Avec son équipage, L'Ombre ne se conduit absolument pas en père. Il est leur chef, et il est tout puissant. En fait, il est celui qui a droit de vie et de mort sur ceux qui travaillent sur le Sans Dieu. Une sorte de démiurge maritime, mais certainement pas un dieu, car le concept lui-même ravive sa colère et sa haine.
Les choses vont évoluer avec l'arrivée de Tristan. Ce garçon, débrouillard, dégourdi, mais candide et surtout, bien peu préparé à la vie de flibustier, a sûrement l'âge d'un des enfants défunts de L'Ombre, mais jamais il ne l'avouera, ni à lui-même, ni aux autres. Pourtant, d'emblée, il va lui faire une place bien particulière au sein de son équipage, réaffirmant au passage sa toute puissance.
Ensuite, sans que cela soit explicitement discuté, le lien qu'il va nouer avec Tristan prend des allures paternelles. D'autres événements, que je vous laisserai découvrir, vont renforcer cette impression. A sa manière, et sans avoir l'air d'y toucher, Tristan va changer L'Ombre, peut-être plus sûrement encore que le Padre.
Vous le verrez, cette question de la paternité est présente d'un bout à l'autre du roman, prenant parfois des chemins que l'on n'attendait pas. Impossible pour Arzhur de se défaire de ce statut de père qui aura fait son malheur et l'aura poussé à cette vie de renégat et de bandit. C'est certainement l'aspect le plus touchant de cette histoire, qui est aussi celle de personnes abîmées, rejetées, en sursis...
Dans les deux cas, que ce soit avec Anselme ou avec Tristan, L'Ombre ne laisse rien transparaître de ses émotions. Pourtant, le lecteur sent bien que la carapace, si elle ne se lézarde pas complètement, si elle résiste aux assauts extérieurs, est sérieusement ébranlée. Et regarde ce personnage si plein de haine et de désespoir, pour lequel, malgré tout on se prend de compassion, évoluer... Jusqu'où ?
Pour son premier roman, Virginie Caillé-Bastide a choisi d'aborder (c'est le cas de le dire) le roman de piraterie, un genre qui a ses aficionados et qui connaît, de temps en temps, quelques "revivals". Elle le fait avec application et nous offre, avec "le Sans Dieu" un roman qui reprend à son compte les codes classiques du genre, sans les révolutionner.

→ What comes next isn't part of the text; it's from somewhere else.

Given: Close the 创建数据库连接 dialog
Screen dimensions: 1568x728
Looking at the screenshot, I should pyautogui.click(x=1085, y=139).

On a en main un vrai roman populaire, servi par une écriture soignée, assez respectueuse des façons de parler de l'époque, mais sans non plus trop en faire ou sombrer dans la préciosité. On retrouve tout ce qui fait le charme et le sel de ces romans : les batailles, les ripailles, les trésors, les alliances foireuses et les trahisons qu'elles entraînent, l'amitié virile et les coups de sang...
On croise quelques clins d'oeil à la littérature de flibustiers, mais aussi à la littérature romanesque du XVIIIe siècle. On songe à "Paul et Virginie" ou à "Robinson Crusoë", même si la situation narrée dans "le Sans Dieu" en est assez éloignée. Les ingrédients, eux, sont pourtant rassemblés pour donner un bel exemple de romans d'aventures accessible au plus grand nombre.
Avec une question que pose la fin assez ouverte de ce roman : pourrait-on retrouver bientôt certains personnages du Sans Dieu dans de nouvelles aventures ? En tout cas, Virginie Caillé-Bastide choisit de nous laisser frustrés, en ne nous imposant pas un dénouement. Et je dois dire qu'elle a trouvé le moyen parfait de laisser le lecteur décider par lui-même de ce qui arrivera, c'est malin.
Lorsqu'on termine un premier roman et qu'on a plutôt passé un bon moment, on a toujours tendance à se projeter vers le second (oui, on est exigeant, je sais), en se demandant si on restera dans la même veine, si on nous emmènera dans un univers complètement différent... Avec Virginie Caillé-Bastide, c'est le cas. Pour transformer un premier essai très prometteur.